Characters should not, conversely, serve as pawns for some plot you've dreamed up.

Let what they say or do reveal who they are,and be involved in their lives, and keep asking yourself, now what happened? The development of relationship creates plot. ( p54-55)

14. John Gardner wrote that the writer is creating a dream into which he or she invites the reader, and that the dream must be vivid and continuous. (p57)

15. Drama is the way of holding the reader's attention. The basic formula for drama is setup, buildup, payoff- just like a joke. The setup tells us what the game is. The buildup is where you put in all the moves, the forward motion, where you get the meat off the turkey. The payoff answers the question, why are we here anyway? What is it that you've been trying to give?(p59)

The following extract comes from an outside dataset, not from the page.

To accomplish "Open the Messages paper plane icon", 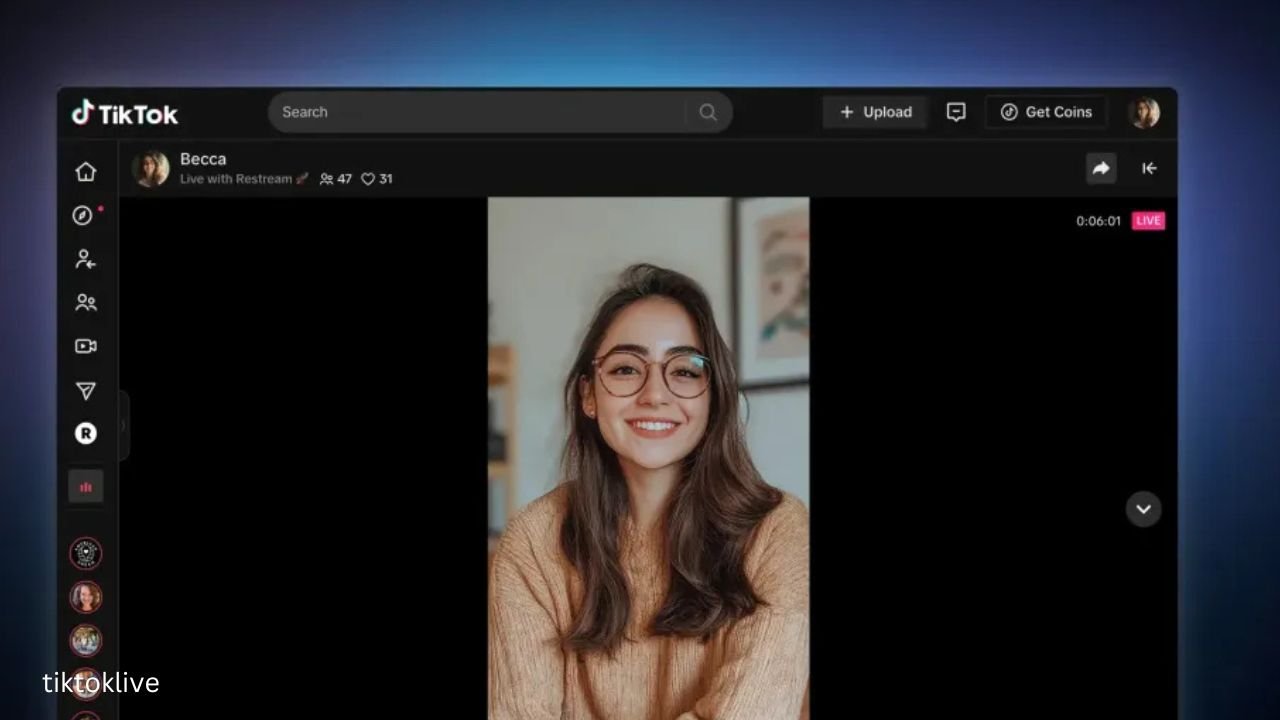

16. Alice Adams said that sometimes she uses a formula when writing a short story, which goes ABDCE, for Action, Background, Development, Climax, and Ending. You begin with action that is compelling enough to draw us in, make us want to know more. Background is where you let us see and know who these people are, how they've come to be together, what was going on before the opening of the story. Then you develop these people, so that we learn what they care most about. The plot - the drama, the actions, the tension-will grow out of that. You move along until everything comes together in the climax, after which things are different for the main characters, different in some real way. And there is the ending: what is our sense of who these people are now, what are they left with, what happened, and what did it mean? (p62)

17. If you are a writer, or want to be a writer, this is how you spend your days- listening, observing, storing things away, making your isolation pay off. (p66)

18. Each character must sound different from the others. And they should not all sound like you; each one must have a self. (p66)

19. Every room gives us layers of information about our past and present and who we are, our shrines and quirks and hopes and sorrows, our attempt to prove that we exist and are more or less okay. (p74)

20. Writing is about learning to pay attention and to communicate what is going on. (p97)

21. If you start to look around, you will start to see. ( p101)

22. When a more or less ordinary character, someone is both kind and self-serving, somehow finds that place within where he or she is still capable of courage and goodness, we get to see something true that we long for. (p106)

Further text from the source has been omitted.